** Opening RECORD EXCERPTS block **
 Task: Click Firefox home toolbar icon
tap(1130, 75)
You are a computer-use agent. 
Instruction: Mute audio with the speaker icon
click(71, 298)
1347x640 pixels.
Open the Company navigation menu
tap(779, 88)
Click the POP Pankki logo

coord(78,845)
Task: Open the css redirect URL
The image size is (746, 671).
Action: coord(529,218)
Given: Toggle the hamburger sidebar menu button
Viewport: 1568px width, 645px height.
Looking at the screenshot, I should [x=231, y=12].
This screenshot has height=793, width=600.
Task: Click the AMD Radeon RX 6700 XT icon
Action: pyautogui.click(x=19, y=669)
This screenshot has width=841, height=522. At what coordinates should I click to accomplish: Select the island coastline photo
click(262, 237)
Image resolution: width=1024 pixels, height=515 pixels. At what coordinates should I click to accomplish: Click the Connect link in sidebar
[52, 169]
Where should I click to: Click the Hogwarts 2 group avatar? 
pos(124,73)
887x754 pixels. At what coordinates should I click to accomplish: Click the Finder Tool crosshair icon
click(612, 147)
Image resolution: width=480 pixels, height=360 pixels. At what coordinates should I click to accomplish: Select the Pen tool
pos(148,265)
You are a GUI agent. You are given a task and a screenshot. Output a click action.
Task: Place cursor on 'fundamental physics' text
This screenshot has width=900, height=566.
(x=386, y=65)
** Closing RECORD EXCERPTS block **
* [INSTRUCTIONS FOR THE TASK]:
Every line in the data that holds the string "agent" should be returned.

* [WRITTEN REPLY]:
You are a computer-use agent. 
You are a GUI agent. You are given a task and a screenshot. Output a click action.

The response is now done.